Department of Spine Center, Zhongda Hospital, Medical School, Southeast University, China.
Department of gynaecology and obstetrics, The Affiliated Jiangning Hospital of Nanjing Medical University, China.
Exp Gerontol. 2022 Jul;164:111829. doi: 10.1016/j.exger.2022.111829. Epub 2022 May 13.
Bone marrow mesenchymal stem cells (BMSCs) have been investigated as cellular therapeutics for intervertebral disc degeneration. However, transplanted BMSCs are prone to be damaged. TNF-α is reported to extensively promote degeneration process. Nevertheless, the relationship between BMSCs senescence and TNF-α-induced stress has not been elucidated. Previous studies showed that mitophagy is a crucial factor in maintaining cellular homeostasis. Hence, we sought to clarify the role and mechanism of mitophagy in TNF-α-induced biological changes of BMSCs. Here, we found that TNF-α caused transient senescent damage in the early stage. Meanwhile, Parkin-mediated mitophagy was initiated and weakened the damage through maintaining mitochondria homeostasis. After inhibiting mitophagy by knockdown of Parkin, TNF-α irreversibly caused cellular senescence. These results suggested that Parkin-mediated mitophagy played protective role in BMSCs in response to TNF-α, which could be a crucial therapeutic target in the future.

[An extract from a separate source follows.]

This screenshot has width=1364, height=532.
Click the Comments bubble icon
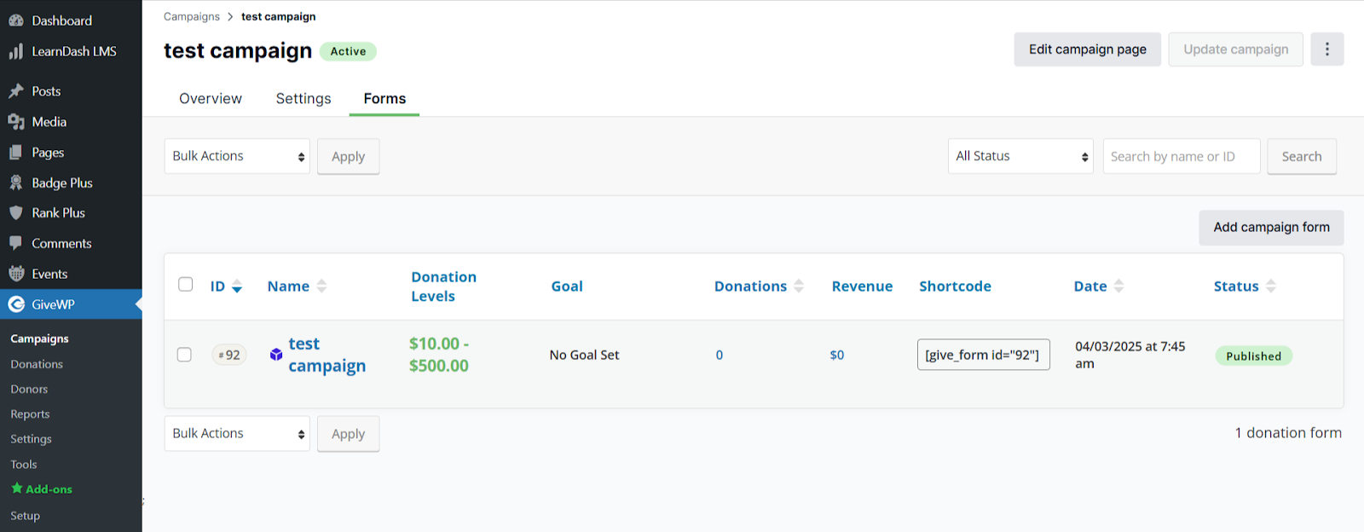click(16, 243)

骨髓间充质干细胞(BMSCs)已被研究作为细胞疗法用于治疗椎间盘退变。然而,移植的 BMSCs 容易受到损伤。TNF-α 被报道广泛促进退变过程。然而,BMSCs 衰老与 TNF-α 诱导的应激之间的关系尚未阐明。先前的研究表明,线粒体自噬是维持细胞内稳态的关键因素。因此,我们试图阐明线粒体自噬在 TNF-α诱导的 BMSCs 生物学变化中的作用和机制。在这里,我们发现 TNF-α 在早期引起短暂的衰老损伤。同时,Parkin 介导的线粒体自噬被启动,并通过维持线粒体稳态来减轻损伤。通过敲低 Parkin 抑制线粒体自噬后,TNF-α 不可逆地引起细胞衰老。这些结果表明,Parkin 介导的线粒体自噬在 BMSCs 对 TNF-α 的反应中发挥保护作用,这可能是未来的一个重要治疗靶点。